Enhanced AI models using synthetic data
Escrito por:
Jordi Vila27 de Julio de 2023
Complementary training of AI models with synthetic data enhances the model's ability to infer less common scenes.
AI-based Computer Vision (CV) allows computers to see and understand pictures and videos. CV is becoming an important tool in the sports sector for both professionals and aficionados.
In this blog post, we will discuss how AI-based CV can automatically analyze a game, where obtaining accurate measurements of distances and angles on the football field is crucial. This objective is achieved by solving the problem of football field registration, which involves estimating the homography matrix transformation.
It maps 2D image coordinates to a 3D football field template for each video frame, providing real-world information from football images and can shift from one view to another view of the same scene. This allows us to precisely calculate the positions of various elements on the field, enabling us to analyze player movements and assess tactics.
The approach of football field registration and homography estimation is not limited to football alone, as it can be extended and applied to any other sport.
The real homography matrix could be computed if all camera parameter values used for recording the game were known. However, a football match, or any sports match for that matter, is recorded by a wide variety of cameras with different characteristics and positions, which still need to be discovered and make it challenging to obtain the homography matrix. Hence, several classical computer vision approaches first appeared to tackle this problem.
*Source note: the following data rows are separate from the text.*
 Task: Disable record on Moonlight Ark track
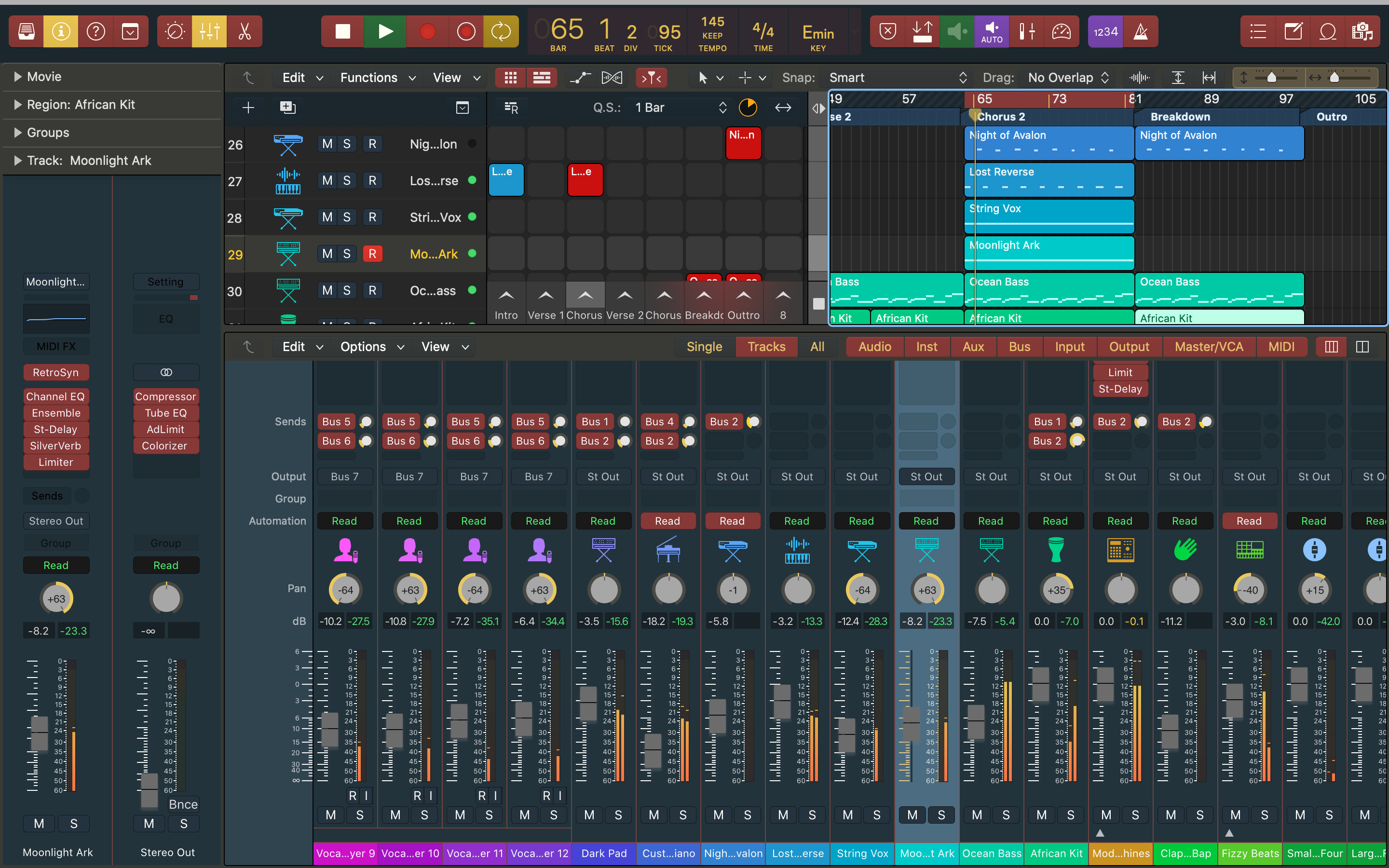click(x=372, y=254)
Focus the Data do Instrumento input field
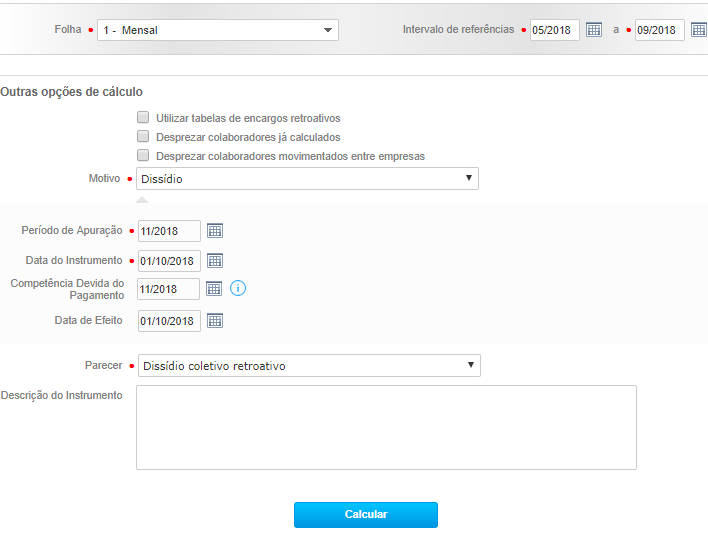The width and height of the screenshot is (708, 534). pyautogui.click(x=169, y=261)
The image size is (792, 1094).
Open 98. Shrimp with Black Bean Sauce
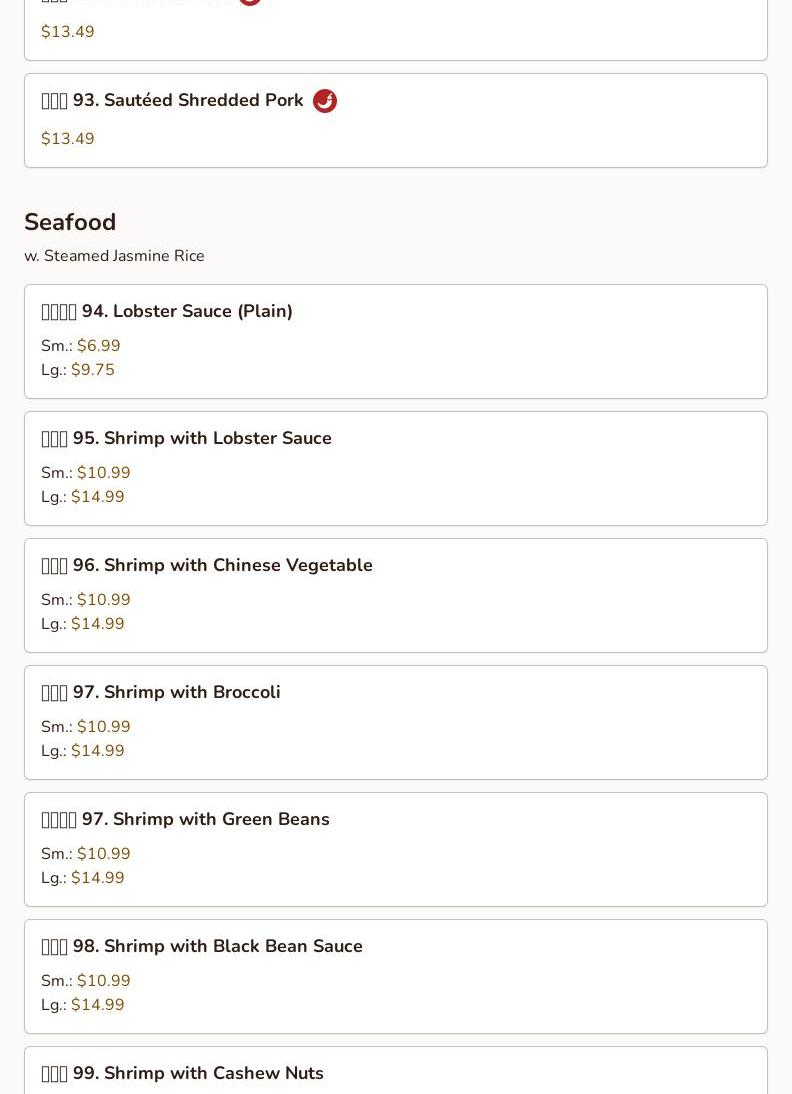tap(233, 947)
However, due to the manual labeling methods required to compute the homography matrix and the time-consuming nature of the process, we decided to explore a deep learning approach, which has the advantage of automatically learning features and patterns from data, potentially eliminating the need for manual labeling and offering a more efficient and automated solution to compute the homography for key points in an image.
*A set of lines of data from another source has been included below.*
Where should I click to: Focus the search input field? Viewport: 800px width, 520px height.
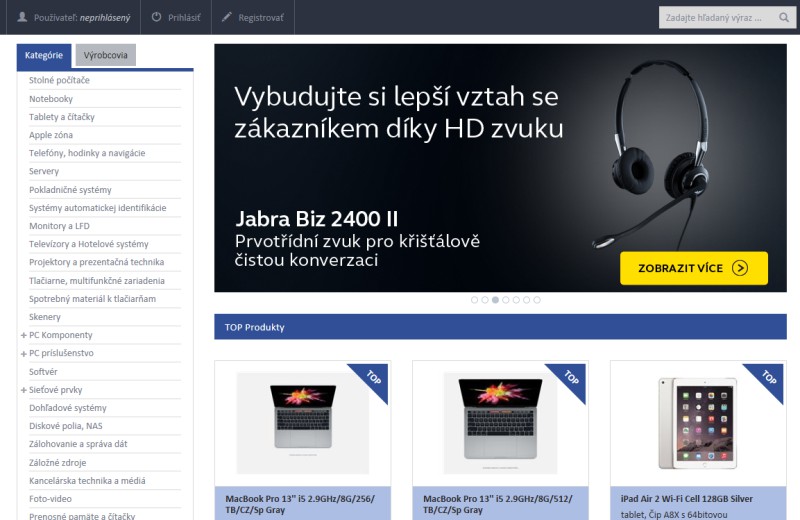718,17

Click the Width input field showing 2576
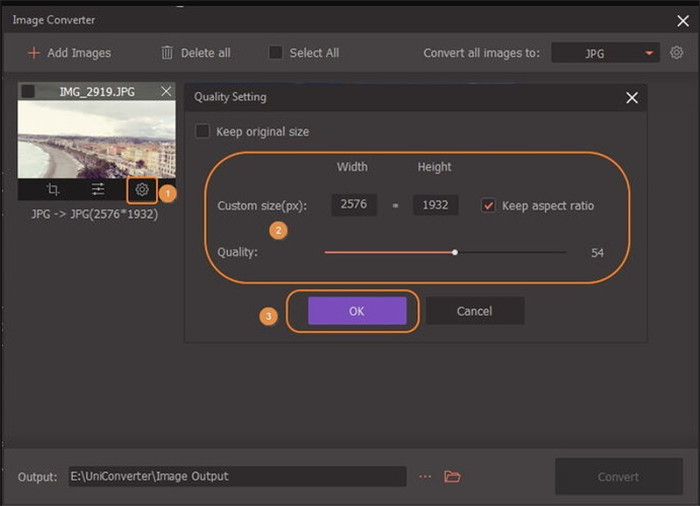(354, 205)
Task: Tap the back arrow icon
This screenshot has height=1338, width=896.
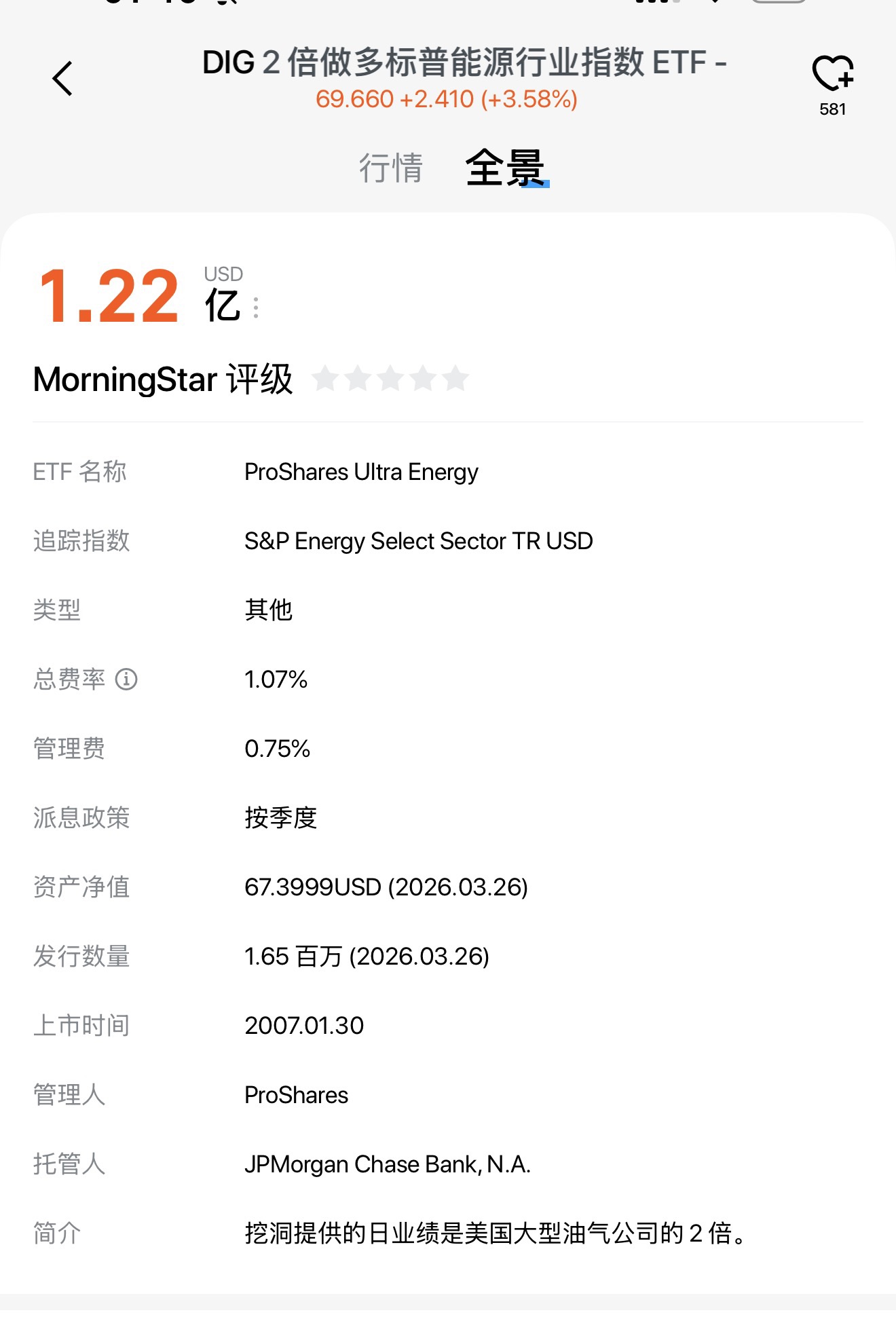Action: tap(62, 79)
Moreover, due to the limited availability of public football datasets annotated with their corresponding homography matrix, it was necessary to create our datasets and images. We used synthetic data to address this challenge and improve the model's performance. By generating synthetic data, we were able to augment the number of images available for training the deep learning model. This approach allowed us to expand the dataset and evaluate how including synthetic data impacts the model's performance.
Synthetic data Creation with Blender
Synthetic Football images were obtained using Blender, a robust open-source 3D creation software widely used for modeling, animation, and rendering. Several football field models and textures have been used to extract various scenes from several internet sources.
Figure 1. Football Field Blender Models |
Figure 2. Football field textures |
We designed two camera position trajectories throughout the football field 3D model to obtain different perspectives of the football scene.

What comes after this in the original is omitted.